Rowan was diagnosed with attention deficit syndrome at the age of 5 years and a borderline intellectual disability at the age of 10. His mental health seemed to deteriorate in his late teens, and he attempted suicide for the first time when he was 19. It took some time for him to get follow-up support.
Rowan was in the emergency department for 48 hours before he was discharged into my care. [He] was not able to see a counsellor straight after release from hospital, as there was a waiting list. Around 2 or 3 months after his first suicide attempt Rowan started counselling.
Rowan attempted suicide a further three times between the ages of 19 and 21:
Rowan seemed to become more frustrated each time he attempted suicide. It seemed to me like no one was helping him. Each time the hospitals just released Rowan and told him to keep up his medication and treatment.
In his late 20s Rowan was in a constant cycle of issues, overdoses and recovery.
So for me it was a roller coaster and hospitals after hospitals. I could not believe that after so many suicide attempts there did not seem to be any real help […] Despite all of this, in family meetings and at the hospitals I was told that Rowan was an attention seeker who would not take his life. Rowan would always cry and say things to me like: ‘Why can’t anybody help me and stop this stuff inside my head?’ It broke my heart.
Following a series of distressing events, Rowan overdosed on prescription medications two days before Christmas and was taken to the emergency department.
I begged them to hold on to him until Boxing Day, because that’s when I could come and pick him up. I begged them, ‘Please, hang on to him because he’s not in a good way’. They told me they would.
Rowan was discharged from hospital on Christmas Day and called Susan telling her not to worry about him.
He said, ‘Don’t forget, mum: love you’, and then hung up.

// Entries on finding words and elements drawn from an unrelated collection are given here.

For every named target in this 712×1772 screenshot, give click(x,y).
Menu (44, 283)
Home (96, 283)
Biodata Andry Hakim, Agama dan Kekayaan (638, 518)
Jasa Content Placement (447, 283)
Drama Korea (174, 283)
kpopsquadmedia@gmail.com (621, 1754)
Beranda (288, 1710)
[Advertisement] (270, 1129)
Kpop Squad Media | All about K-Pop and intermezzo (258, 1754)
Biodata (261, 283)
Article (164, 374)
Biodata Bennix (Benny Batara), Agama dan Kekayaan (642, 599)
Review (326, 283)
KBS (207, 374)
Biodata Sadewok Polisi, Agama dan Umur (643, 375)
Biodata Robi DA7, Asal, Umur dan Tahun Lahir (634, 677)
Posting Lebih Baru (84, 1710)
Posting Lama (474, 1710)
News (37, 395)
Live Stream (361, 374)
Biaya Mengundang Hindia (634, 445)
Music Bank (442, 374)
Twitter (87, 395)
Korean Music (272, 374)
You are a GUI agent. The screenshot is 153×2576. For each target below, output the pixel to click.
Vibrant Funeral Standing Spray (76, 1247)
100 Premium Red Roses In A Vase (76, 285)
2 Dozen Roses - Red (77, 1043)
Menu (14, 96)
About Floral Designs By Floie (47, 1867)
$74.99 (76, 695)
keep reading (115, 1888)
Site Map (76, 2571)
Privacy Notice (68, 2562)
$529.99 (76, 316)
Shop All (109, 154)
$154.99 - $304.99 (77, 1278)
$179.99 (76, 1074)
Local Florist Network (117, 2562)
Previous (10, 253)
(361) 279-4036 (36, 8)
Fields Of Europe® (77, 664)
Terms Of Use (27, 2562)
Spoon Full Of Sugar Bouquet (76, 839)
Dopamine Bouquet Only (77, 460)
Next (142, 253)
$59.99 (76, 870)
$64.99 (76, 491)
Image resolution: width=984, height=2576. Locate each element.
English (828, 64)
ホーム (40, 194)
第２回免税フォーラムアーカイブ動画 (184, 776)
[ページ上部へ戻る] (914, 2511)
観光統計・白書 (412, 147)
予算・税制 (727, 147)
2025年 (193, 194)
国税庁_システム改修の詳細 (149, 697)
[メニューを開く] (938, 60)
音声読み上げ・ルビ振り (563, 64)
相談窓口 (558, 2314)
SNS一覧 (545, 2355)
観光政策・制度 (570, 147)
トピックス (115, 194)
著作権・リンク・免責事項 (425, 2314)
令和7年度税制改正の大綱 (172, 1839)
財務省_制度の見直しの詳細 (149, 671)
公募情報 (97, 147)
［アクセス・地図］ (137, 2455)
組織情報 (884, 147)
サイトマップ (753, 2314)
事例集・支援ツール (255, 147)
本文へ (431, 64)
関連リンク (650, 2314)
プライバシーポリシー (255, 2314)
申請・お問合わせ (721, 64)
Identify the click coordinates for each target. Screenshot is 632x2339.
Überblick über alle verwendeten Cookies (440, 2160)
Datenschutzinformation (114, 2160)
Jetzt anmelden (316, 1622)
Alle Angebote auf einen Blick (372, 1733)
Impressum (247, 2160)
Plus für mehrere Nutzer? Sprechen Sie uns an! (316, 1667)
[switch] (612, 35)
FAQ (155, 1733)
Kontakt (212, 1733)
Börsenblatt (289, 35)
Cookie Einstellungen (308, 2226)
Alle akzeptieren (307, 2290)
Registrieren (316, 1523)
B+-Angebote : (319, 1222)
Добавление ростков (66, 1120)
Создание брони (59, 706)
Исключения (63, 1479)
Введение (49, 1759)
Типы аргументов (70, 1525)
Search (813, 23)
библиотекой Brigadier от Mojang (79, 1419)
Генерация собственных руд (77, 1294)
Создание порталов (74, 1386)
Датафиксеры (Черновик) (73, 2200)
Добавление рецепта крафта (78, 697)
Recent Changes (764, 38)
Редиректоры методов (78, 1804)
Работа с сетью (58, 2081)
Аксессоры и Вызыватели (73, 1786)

About two hours later I started to worry, I had a horrible feeling in my stomach because I hadn’t heard from him.
Susan was called that evening and told that Rowan had died by suicide.
That day absolutely destroyed me and for the rest of my life now all I think of is, why, if, but, if only. And that’s why I run these support groups, to help other parents that go through the same pain and suffering that I feel every day of my life.
Source: Interim Report, November 2019
Note: *Names have been changed to protect privacy.